How to Become a Purpose-Driven Storyteller Like National Geographic
“Let’s go further together.” Nadine Heggie, VP, Brand Partnerships, National Geographic Partners Europe & Africa
We are excited to announce the first round of leaders who will bring our 2020 theme HUMAN.X to life at the Broad stage this June (17-18).
Sixty-five percent of global consumers are making belief-driven purchases, a 50 percent year-over-year increase and sixty-percent of consumers are looking for brands to make it easier for them to see their values and propositions as important issues.
More than ever, consumers are looking to brands to be a voice for good in the world and a global leader in this space is National Geographic.
During #SMWLDN, Nadine Heggie, Vice President of Brand Partnership, National Geographic Partners shared insights into how the brand is dominating the social landscape by creating a virtuous cycle of purpose-led storytelling.
Here are the primary insights and takeaways:
- Purpose-led Stories are Fueled by the Truth
- Be Thumb-Stopping by Pushing Boundaries and Creating for the Platform
- Harness the Power of Communities to Boost Relevancy
- Reimagine Cultural Moments to Target New Audiences
- Empower and Add Value Through Interactivity
Purpose-led Stories are Fueled by the Truth
“In a world full of doubt and unease about the validity of content and authenticity, NatGeo is committed to science and fact-based reporting is our true north,” shared Heggie.
To underscore this point, she offered examples including Jane Goodall, Steve McCurry, most famous for his photograph Sharbat Gula also known as the “Afghan Girl” periodically featured on the cover of National Geographic, and Joel Sartore, head of The National Geographic Photo Ark project, a 25-year effort to document the approximately 12,000 species living in the world’s zoos and wildlife sanctuaries.
By emphasizing these efforts, NatGeo effectively taps into storytelling to fundamentally shape how we understand our planet and our role in it. “Purpose is at the heart of everything we do, and it’s a virtuous cycle…When we understand the world we are more likely to care for it and therefore take more responsibility,” said Heggie.
Be Thumb-Stopping by Pushing Boundaries and Creating for the Platform
For NatGeo, being thumb-stopping has everything to do with investment in storytelling. Particularly, an underlying goal of the company no matter what platform is being discussed is the achievement of strong visual storytelling.
“At the heart of our yellow border and what has fueled our brand is exploration, collaboration and an unmatched passion to push the boundaries.”
Heggie shared the example of a YouTube documentary hosted by Bertie Gregory titled The Big Freeze. The combination of the story of his journey to Manitoba, his charismatic personality, and the intention to create the film it specifically for NatGeo’s YouTube audience has been critical to success. Video views are garnering 8x as many engagements as normal video content and the first episode of the series was one of the highest-grossing videos on youtube in July this year.
It is these types of decisions that have translated into impressive outcomes for the brand including attracting 444 million followers on social and earning a total global audience reach of 760 million globally.

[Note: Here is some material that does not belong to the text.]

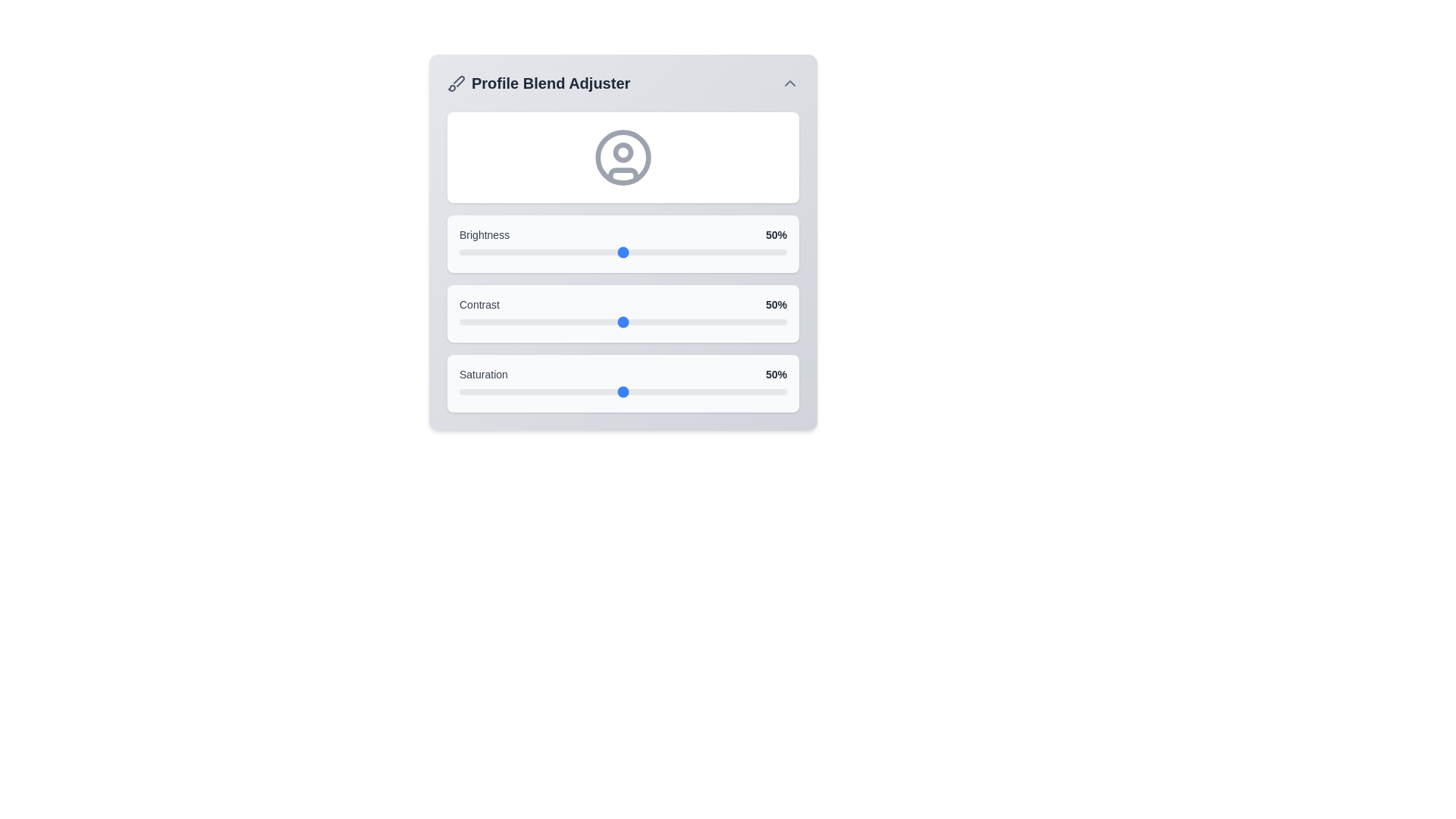 This screenshot has width=1456, height=819. What do you see at coordinates (482, 374) in the screenshot?
I see `the 'Saturation' text label, which is displayed in a small-sized, medium-weight gray font and is aligned horizontally with a percentage value '50%' to its right, situated below the 'Contrast' label` at bounding box center [482, 374].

Harness the Power of Communities to Boost Relevancy
“At NatGeo we like to think that our social communities are just beginning of driving real social impact,” said Heggie.
She elaborated on this point by pointing to the brand’s Women of Impact community, launched in 2018. The collaboration with Facebook and Deloitte digital is primarily focused on spotlighting women in the areas of conservation, science and photography and has now grown to 70,000 members. This group, as Heggie put it, serves as the “springboard and inspiration” for the NatGeo editorial team which has recently taken a close look at the wider context behind the Me Too movement.
In 2019 the editorial team polled the group to gather their perspectives on harassment issues, the job market and feminism today. The results were shared just the other month in a dedicated edition of National Geographic Magazine.
Reimagine Cultural Moments to Target New Audiences
How do you engage with social at a time when there is a lot of noise around a cultural moment that is arguably one of the most viewed in history? How do you add value? How do you add value to your communities?
For NatGeo, it’s about tapping into authenticity and begin organic. A recent example of how the brand did this successfully is live-tweeting around the Apollo 11 expedition in commemoration of its 50th anniversary. For four days the brand tweeted about the piece of history and was able to share this cultural story in an innovative way that resonated with a new, younger generation of consumers.
Empower and Add Value Through Interactivity
NatGeo recently partnered with St. Ives in a program celebrating World Mental Health Day and tapped into Snapchat and Instagram in order to target Gen Z audiences and communicate the positive benefits of spending time in nature.
The campaign featured a photo contest where 16 winners will be chosen to travel with a NatGeo photographer to Yellowstone National Park to document and experience their own nature reset.
Separately, the brand’s partnership with Rwanda emphasized the symbiotic relationship between tourism and conservation.
Using polls on social media for people to vote on naming baby mountain gorillas, NatGeo effectively used interactivity to fuel its storytelling purpose and raise awareness of the country’s efforts in saving endangered species.
“Let’s go further together,” Heggie said to close the session.